• **EXERCISE**: Extract from the listing each line in which the word "heading" appears.

[[ DATA UNDER STUDY open ]]

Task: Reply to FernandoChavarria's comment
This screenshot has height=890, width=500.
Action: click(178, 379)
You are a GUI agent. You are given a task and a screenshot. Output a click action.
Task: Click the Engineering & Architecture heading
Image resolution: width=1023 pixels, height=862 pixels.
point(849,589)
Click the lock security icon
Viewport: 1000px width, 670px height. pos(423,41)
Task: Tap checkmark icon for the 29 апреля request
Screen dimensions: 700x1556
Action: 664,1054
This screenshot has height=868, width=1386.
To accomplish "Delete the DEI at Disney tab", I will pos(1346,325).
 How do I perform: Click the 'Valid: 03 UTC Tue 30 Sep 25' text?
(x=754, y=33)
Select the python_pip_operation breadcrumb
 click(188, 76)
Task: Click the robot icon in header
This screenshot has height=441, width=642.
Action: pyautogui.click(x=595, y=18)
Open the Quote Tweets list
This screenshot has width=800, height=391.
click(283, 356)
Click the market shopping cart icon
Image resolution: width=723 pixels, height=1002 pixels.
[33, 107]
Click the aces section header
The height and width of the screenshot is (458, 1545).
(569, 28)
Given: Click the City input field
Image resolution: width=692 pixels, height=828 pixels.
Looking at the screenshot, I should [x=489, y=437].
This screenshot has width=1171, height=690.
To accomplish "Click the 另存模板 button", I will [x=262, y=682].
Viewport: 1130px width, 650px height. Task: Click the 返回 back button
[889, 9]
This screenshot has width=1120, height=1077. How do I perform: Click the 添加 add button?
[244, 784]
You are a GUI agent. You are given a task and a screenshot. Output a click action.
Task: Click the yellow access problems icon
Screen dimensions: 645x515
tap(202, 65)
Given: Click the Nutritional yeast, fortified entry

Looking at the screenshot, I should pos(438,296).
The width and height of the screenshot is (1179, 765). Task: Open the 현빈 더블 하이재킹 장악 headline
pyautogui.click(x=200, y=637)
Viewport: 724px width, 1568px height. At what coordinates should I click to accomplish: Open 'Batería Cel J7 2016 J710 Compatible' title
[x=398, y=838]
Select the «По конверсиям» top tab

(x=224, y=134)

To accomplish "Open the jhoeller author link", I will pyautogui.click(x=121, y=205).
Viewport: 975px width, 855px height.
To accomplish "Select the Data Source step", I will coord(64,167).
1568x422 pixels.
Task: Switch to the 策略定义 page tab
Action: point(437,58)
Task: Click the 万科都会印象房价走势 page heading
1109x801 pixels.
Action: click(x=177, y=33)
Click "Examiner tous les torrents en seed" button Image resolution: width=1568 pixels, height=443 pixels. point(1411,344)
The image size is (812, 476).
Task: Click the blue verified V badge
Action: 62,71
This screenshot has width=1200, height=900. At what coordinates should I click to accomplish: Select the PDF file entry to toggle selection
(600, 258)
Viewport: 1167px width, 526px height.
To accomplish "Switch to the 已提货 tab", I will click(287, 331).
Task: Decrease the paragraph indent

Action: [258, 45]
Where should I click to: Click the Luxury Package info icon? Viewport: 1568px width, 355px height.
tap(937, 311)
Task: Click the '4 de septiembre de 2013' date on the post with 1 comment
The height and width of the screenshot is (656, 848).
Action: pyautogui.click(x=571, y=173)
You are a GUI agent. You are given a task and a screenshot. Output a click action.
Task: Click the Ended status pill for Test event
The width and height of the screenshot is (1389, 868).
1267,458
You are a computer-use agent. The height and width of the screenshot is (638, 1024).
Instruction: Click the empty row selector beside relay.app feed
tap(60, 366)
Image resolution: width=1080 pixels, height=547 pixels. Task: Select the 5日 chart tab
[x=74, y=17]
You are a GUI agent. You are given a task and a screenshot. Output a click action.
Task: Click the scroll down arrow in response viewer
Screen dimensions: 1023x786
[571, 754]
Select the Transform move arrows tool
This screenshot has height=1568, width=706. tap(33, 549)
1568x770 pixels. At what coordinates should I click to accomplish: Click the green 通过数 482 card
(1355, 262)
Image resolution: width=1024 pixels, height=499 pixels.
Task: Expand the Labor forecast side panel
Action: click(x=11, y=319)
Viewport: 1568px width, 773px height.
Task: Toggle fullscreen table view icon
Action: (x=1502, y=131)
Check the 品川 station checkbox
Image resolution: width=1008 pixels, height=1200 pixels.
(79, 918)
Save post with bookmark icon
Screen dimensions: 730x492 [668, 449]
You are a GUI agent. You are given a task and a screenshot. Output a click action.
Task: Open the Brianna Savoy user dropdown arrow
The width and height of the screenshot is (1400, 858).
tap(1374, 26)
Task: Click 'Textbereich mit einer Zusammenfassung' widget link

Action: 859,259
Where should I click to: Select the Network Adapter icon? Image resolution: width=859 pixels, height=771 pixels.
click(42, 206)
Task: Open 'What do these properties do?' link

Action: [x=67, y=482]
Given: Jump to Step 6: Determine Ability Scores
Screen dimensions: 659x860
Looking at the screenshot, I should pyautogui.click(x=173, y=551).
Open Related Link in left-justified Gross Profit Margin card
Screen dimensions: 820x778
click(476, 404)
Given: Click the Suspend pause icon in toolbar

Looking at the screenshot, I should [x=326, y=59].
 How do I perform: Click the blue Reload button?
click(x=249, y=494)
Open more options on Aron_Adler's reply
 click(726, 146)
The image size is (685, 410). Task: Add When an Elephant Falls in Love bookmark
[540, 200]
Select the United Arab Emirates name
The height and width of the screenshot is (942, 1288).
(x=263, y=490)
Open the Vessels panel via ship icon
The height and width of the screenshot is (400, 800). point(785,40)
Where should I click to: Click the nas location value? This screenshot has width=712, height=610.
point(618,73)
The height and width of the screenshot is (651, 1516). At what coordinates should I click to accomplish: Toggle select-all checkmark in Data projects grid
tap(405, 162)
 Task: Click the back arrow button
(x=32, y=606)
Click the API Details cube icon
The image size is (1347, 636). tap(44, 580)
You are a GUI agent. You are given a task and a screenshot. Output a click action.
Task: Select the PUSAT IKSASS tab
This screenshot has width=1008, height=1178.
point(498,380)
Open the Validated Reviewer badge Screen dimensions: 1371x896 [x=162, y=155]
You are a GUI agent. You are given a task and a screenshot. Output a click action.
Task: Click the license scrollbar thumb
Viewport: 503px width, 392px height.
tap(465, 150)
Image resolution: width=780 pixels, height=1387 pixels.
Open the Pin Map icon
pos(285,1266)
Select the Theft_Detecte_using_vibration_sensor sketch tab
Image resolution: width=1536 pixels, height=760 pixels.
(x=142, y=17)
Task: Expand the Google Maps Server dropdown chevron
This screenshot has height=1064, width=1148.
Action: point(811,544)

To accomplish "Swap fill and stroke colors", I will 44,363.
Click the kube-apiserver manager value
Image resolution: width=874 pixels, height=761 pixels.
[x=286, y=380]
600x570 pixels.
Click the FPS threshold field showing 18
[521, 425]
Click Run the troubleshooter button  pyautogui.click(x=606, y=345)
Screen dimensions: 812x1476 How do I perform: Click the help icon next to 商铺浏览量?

[[ DATA UNDER STUDY closed ]]

• **PROBLEM SOLUTION**:
Task: Click the Engineering & Architecture heading
Task: Click the 万科都会印象房价走势 page heading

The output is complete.